Activity: The answer should be the exact lines from the line containing "Instruction: Click the" through the last line of the material below, with no pictures.

----------------------------------------

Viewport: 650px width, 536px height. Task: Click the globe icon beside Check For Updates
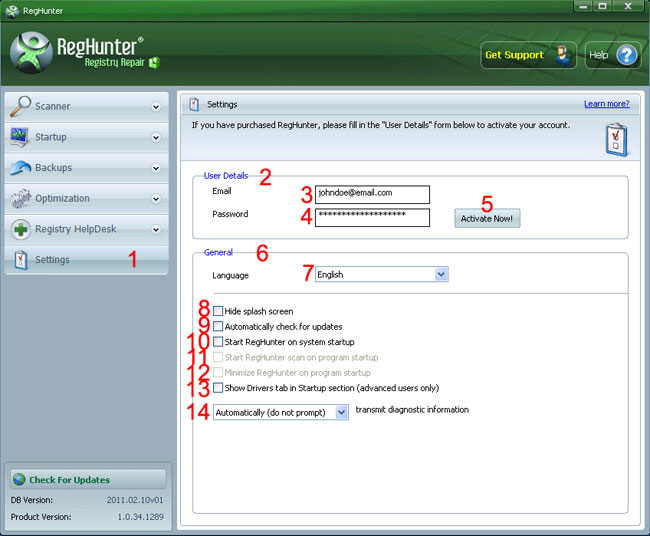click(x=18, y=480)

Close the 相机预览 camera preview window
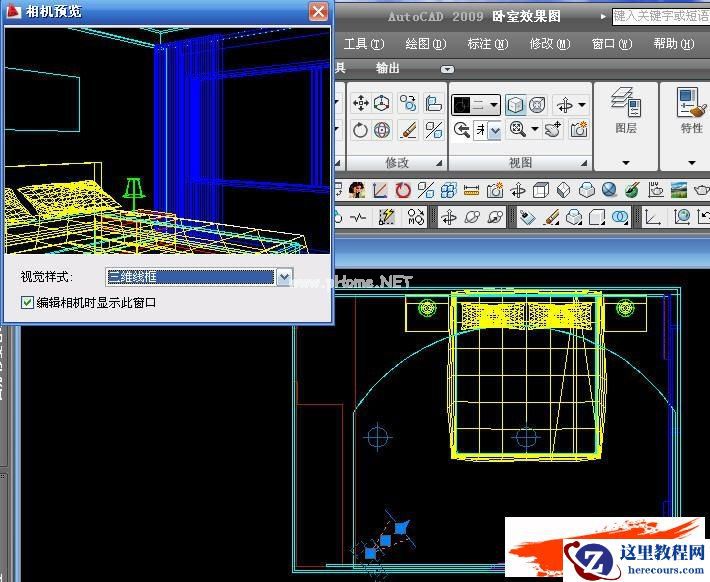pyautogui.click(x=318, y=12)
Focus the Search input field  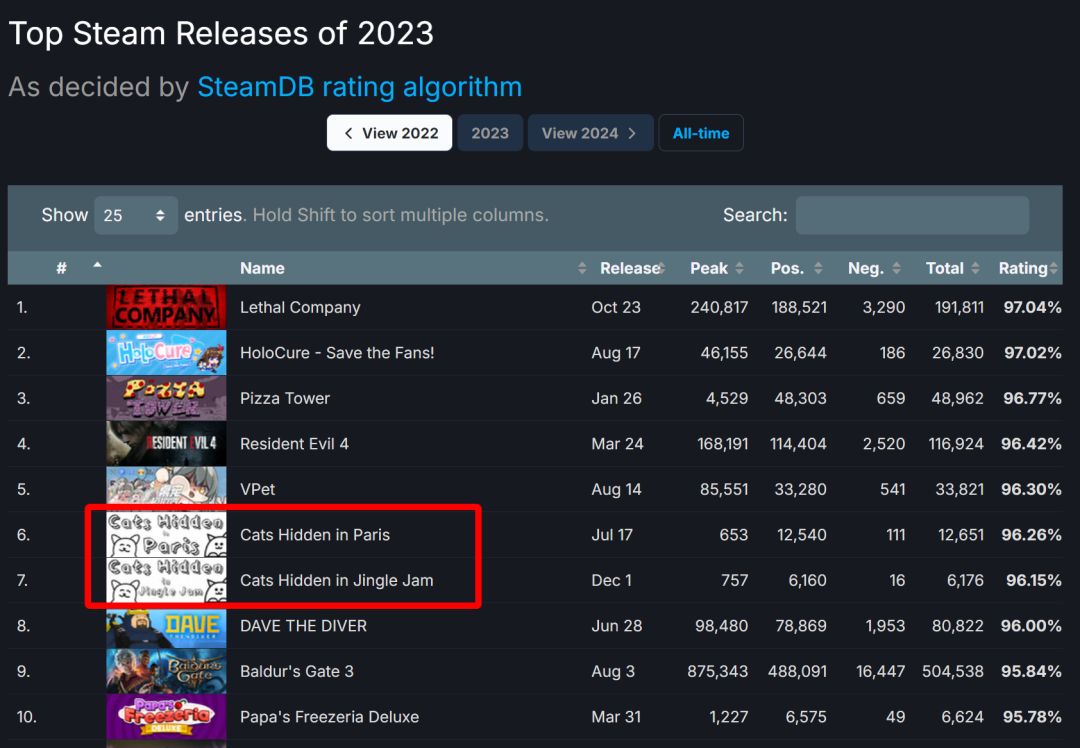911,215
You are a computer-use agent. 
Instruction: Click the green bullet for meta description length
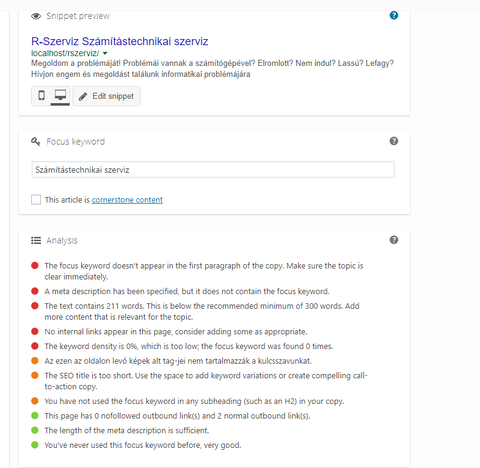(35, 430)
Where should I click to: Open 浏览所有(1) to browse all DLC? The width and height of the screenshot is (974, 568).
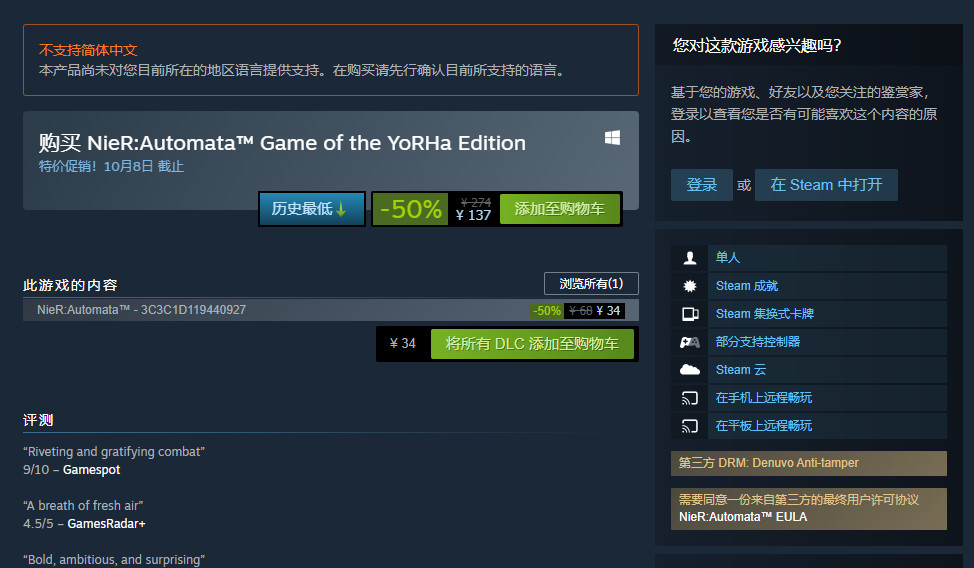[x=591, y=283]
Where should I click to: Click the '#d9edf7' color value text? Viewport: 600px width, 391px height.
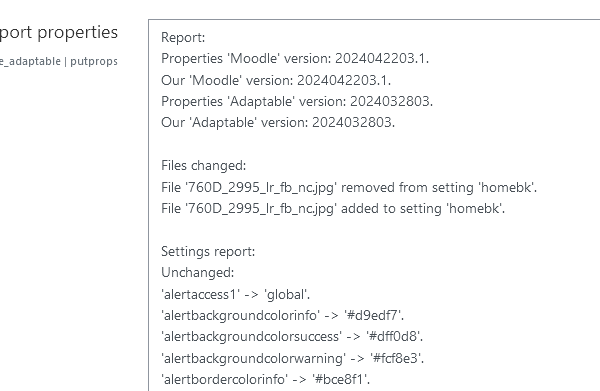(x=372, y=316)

----------------------------------------

Answer space:
Instruction: Click the green bullet for meta description length
(35, 430)
Where should I click to: Open 浏览所有(1) to browse all DLC? The width and height of the screenshot is (974, 568).
[x=591, y=283]
Where should I click to: Click the '#d9edf7' color value text? Viewport: 600px width, 391px height.
(x=372, y=316)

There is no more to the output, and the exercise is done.